E. Practice 2: Images pre-annotation and annotation

F. Practice 3: Data augmentation

G. Practice 4: Model training

H. Ideas for the future (will be released after the course)

Programming skills and Python

It will be useful if course participants have basic programming experience, in Python or R. The scripts used in the course are written in Python, but they are adapted to be user friendly and do not require prior Python knowledge to run them (you would naturally need Python knowledge to modify these scripts further). If you want to learn more about coding with Python a few useful tutorials of basic operations can be found here. You can also find a list of books here.

Bring your own images

We will provide an example dataset for the course. This dataset includes 50 images per species which were provided by MyCatch and Fishial.

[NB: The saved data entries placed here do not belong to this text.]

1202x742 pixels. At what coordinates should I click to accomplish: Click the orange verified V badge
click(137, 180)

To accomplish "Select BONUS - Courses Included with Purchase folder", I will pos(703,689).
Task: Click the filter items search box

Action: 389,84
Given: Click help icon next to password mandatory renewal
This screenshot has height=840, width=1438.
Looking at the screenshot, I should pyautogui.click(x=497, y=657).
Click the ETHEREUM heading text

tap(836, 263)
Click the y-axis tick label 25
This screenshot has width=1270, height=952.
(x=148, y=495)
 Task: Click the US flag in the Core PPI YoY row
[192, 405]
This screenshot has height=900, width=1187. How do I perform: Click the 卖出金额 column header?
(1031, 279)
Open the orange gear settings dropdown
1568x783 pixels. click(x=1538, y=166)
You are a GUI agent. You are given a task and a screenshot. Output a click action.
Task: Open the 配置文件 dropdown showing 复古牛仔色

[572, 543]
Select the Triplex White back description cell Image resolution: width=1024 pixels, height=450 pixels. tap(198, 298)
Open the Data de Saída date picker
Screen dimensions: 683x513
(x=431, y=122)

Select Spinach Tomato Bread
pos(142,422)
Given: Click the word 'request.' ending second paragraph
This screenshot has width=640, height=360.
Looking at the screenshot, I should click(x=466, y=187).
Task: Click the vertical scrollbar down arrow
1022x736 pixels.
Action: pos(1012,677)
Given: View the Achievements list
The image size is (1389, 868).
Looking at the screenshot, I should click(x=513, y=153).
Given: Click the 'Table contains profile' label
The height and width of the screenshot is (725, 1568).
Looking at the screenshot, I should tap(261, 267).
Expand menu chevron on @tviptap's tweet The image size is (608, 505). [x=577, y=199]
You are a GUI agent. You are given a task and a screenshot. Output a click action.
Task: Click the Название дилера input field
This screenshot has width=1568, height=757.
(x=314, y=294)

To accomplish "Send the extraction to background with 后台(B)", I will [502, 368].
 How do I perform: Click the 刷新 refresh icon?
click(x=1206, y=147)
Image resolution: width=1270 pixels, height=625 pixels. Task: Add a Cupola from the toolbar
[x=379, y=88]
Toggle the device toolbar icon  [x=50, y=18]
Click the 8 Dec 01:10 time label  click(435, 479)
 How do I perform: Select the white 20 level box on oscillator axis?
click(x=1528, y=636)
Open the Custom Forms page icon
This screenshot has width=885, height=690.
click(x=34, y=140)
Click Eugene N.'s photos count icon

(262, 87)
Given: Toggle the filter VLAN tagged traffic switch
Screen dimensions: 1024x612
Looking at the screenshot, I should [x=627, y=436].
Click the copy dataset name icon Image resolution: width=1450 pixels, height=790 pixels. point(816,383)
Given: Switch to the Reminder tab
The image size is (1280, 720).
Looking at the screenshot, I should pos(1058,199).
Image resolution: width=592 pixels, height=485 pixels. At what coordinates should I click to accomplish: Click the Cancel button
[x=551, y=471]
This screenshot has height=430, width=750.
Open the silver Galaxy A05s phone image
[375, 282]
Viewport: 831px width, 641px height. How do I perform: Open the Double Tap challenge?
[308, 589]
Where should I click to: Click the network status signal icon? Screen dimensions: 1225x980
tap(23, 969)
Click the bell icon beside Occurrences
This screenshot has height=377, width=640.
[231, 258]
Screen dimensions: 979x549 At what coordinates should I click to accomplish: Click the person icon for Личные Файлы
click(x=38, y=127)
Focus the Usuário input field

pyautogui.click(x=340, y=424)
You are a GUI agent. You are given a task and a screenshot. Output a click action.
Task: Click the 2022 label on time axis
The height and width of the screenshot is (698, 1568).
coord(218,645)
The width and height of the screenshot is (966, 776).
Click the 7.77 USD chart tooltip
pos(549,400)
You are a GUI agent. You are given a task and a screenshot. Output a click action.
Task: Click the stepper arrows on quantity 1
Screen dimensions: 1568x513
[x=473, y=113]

It would be very interesting and exciting if course participants also bring their own datasets of fish images. We would need a minimum of 50 images per species and you can use as few as 2 species to start with (however, if species are very similar morphologically, we might need more than 50 images per species). Of course, you want to make sure that fish species in your dataset are identified correctly, otherwise your model will not be very useful (you might have heard the expression “garbage in - garbage out”). Finally, for the tutorials we will use Google drive so please upload your own images to your Google drive by species (i.e. one species per folder).

Online meetings

In this course, it is expected that participants will mostly learn independently, but we will have three online meetings to go through the materials, ask questions and for general discussion.

These meetings will be recorded and videos will be available (below) immediately after the meeting.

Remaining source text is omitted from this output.